Since the arrest warrant provided no authority for defendant’s arrest and since the arresting officers admitted that they had no independent knowledge of facts constituting probable cause to arrest him on either retail theft or drug charges, we hold that the arrest was illegal. Accordingly, the contraband, seized in a search incident to and resulting from that arrest, should have been suppressed. Wong Sun v. United States, 371 U.S. 471, 83 S.Ct. 407, 9 L.Ed.2d 441 (1963).
Judgment of sentence vacated and case remanded for a new trial. Jurisdiction is relinquished.
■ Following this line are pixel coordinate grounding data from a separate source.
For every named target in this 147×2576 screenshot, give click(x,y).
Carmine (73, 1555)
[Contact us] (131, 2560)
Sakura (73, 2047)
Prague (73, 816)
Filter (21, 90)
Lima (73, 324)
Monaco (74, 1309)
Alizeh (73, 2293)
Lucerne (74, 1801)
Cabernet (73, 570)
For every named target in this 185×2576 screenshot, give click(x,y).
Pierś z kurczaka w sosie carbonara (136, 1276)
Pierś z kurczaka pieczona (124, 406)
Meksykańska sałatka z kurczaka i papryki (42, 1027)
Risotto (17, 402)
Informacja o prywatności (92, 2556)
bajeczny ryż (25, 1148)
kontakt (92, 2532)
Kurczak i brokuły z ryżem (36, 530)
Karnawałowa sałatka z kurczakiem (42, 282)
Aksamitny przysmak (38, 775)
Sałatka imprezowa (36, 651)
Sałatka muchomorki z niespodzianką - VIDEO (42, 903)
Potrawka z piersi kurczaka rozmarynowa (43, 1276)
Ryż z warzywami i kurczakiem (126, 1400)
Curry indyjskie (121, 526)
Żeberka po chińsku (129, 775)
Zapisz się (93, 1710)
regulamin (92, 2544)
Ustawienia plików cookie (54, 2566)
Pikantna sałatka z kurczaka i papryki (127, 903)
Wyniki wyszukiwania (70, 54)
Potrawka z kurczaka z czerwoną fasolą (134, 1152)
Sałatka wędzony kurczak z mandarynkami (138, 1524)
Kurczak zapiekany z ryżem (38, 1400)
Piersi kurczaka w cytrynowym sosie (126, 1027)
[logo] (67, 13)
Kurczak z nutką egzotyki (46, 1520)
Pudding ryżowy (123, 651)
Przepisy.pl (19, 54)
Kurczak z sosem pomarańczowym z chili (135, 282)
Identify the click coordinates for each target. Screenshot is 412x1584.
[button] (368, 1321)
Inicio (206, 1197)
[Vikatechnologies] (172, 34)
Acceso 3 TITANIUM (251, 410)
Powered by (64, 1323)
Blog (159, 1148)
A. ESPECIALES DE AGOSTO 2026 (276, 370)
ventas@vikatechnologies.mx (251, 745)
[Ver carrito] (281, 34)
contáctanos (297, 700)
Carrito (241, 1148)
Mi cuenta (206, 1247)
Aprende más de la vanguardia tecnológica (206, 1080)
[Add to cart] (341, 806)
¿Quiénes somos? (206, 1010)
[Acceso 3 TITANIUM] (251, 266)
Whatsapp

WIEAND, J., files a concurring opinion.

. The lower court relied on the following language in the Hill opinion: [S]ubjective good-faith belief would not in itself justify either the arrest or in the subsequent search. But sufficient probability, not certainty, is the touchstone of reasonableness under the Fourth Amendment and on the record before us the officer's mistake was understandable and the arrest a reasonable response to the situation facing them at the time.
Id. 401 U.S. at 804, 91 S.Ct. at 1110-11.

. See also McDonald v. State, 569 P.2d 1014 (Okl.Cr.App.1977), where the Court of Criminal appeals of Oklahoma relied on Carlson in suppressing evidence seized during an arrest. In that case police went to appellant’s home to arrest him on what they believed to be an outstanding warrant for grand larceny, also suspecting that appellant was implicated in a second armed robbery for which no warrant had been issued. It was during the search incident to arrest that the police discovered and seized evidence which led to appellant’s conviction for this second robbery. However, the warrant pursuant to which the police made the arrest had already been returned and the appellant arrested and arraigned on the charge. The court held that since the grand larceny warrant was exhausted, the officers had no authority to make an arrest, thus invalidating any search incident to arrest. Consequently, the seized materials were ordered suppressed. Id. at 1017.